__Task brief__: Exact copies of all the lines below are wanted, without a single picture.

=== Begin Enclosure ===

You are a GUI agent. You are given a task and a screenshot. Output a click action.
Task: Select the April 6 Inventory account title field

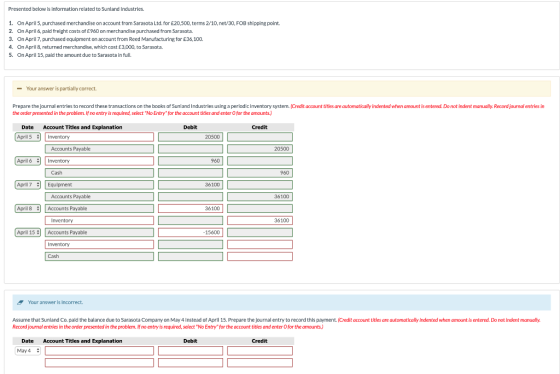pos(99,161)
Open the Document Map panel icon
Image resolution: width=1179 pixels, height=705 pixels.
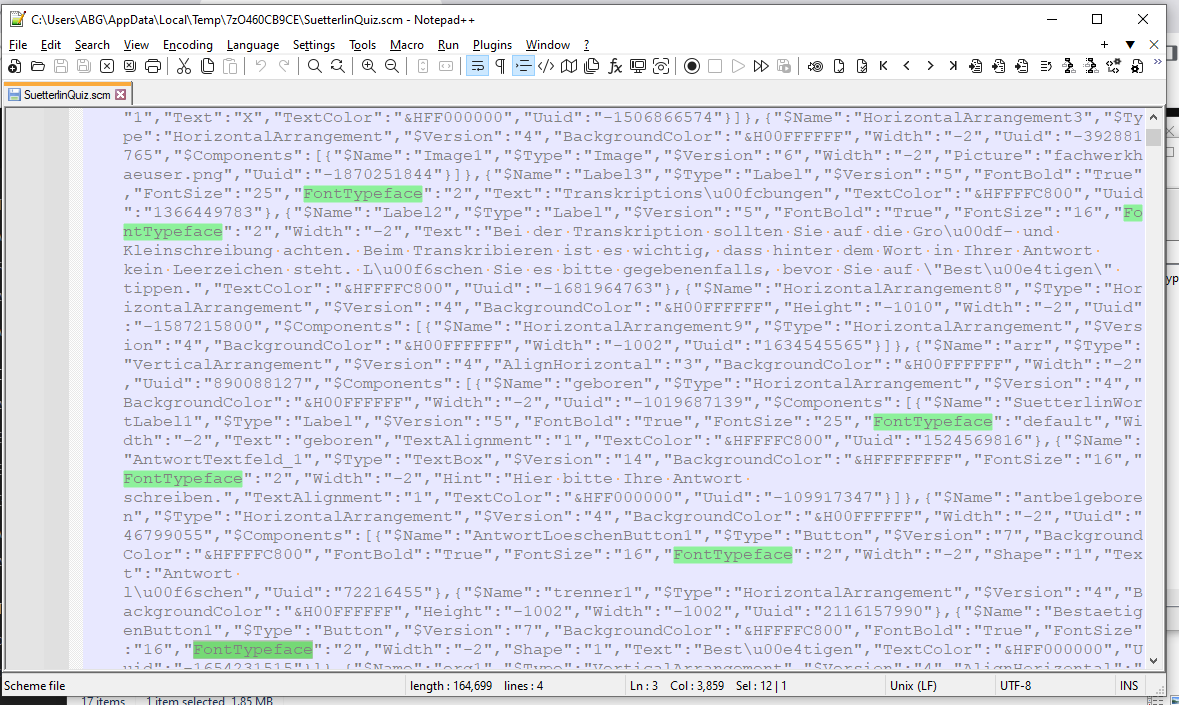569,66
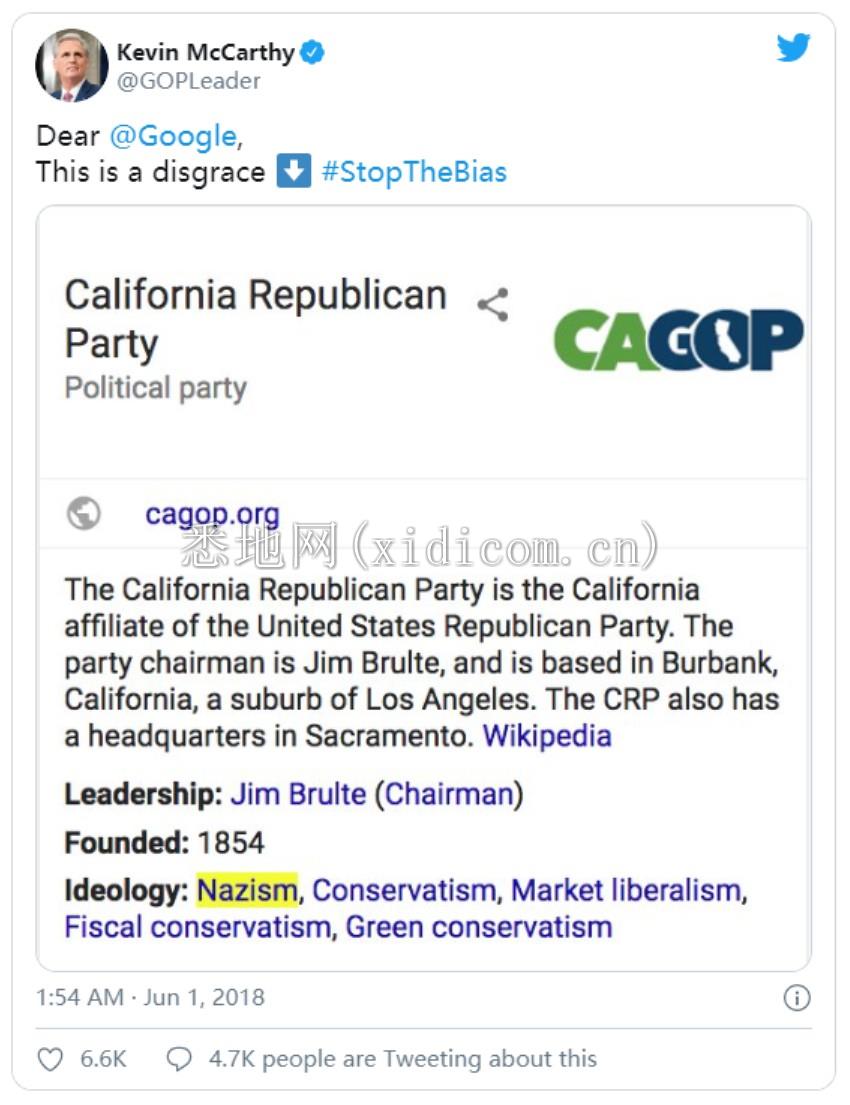Image resolution: width=850 pixels, height=1105 pixels.
Task: Click the heart like icon
Action: (50, 1059)
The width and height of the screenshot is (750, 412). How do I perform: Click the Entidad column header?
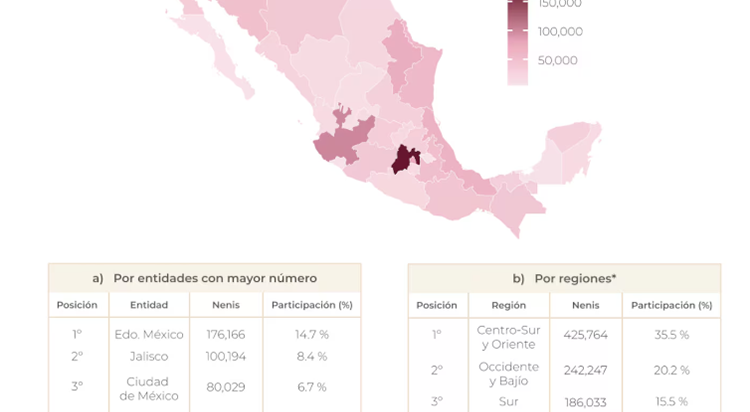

=== End Enclosure ===

__Written answer__:
You are a GUI agent. You are given a task and a screenshot. Output a click action.
Task: Select the April 6 Inventory account title field

pos(99,161)
Open the Document Map panel icon
Image resolution: width=1179 pixels, height=705 pixels.
569,66
Image resolution: width=850 pixels, height=1105 pixels.
Task: Click the heart like icon
Action: (50, 1059)
The width and height of the screenshot is (750, 412). How do I perform: Click the Entidad column header?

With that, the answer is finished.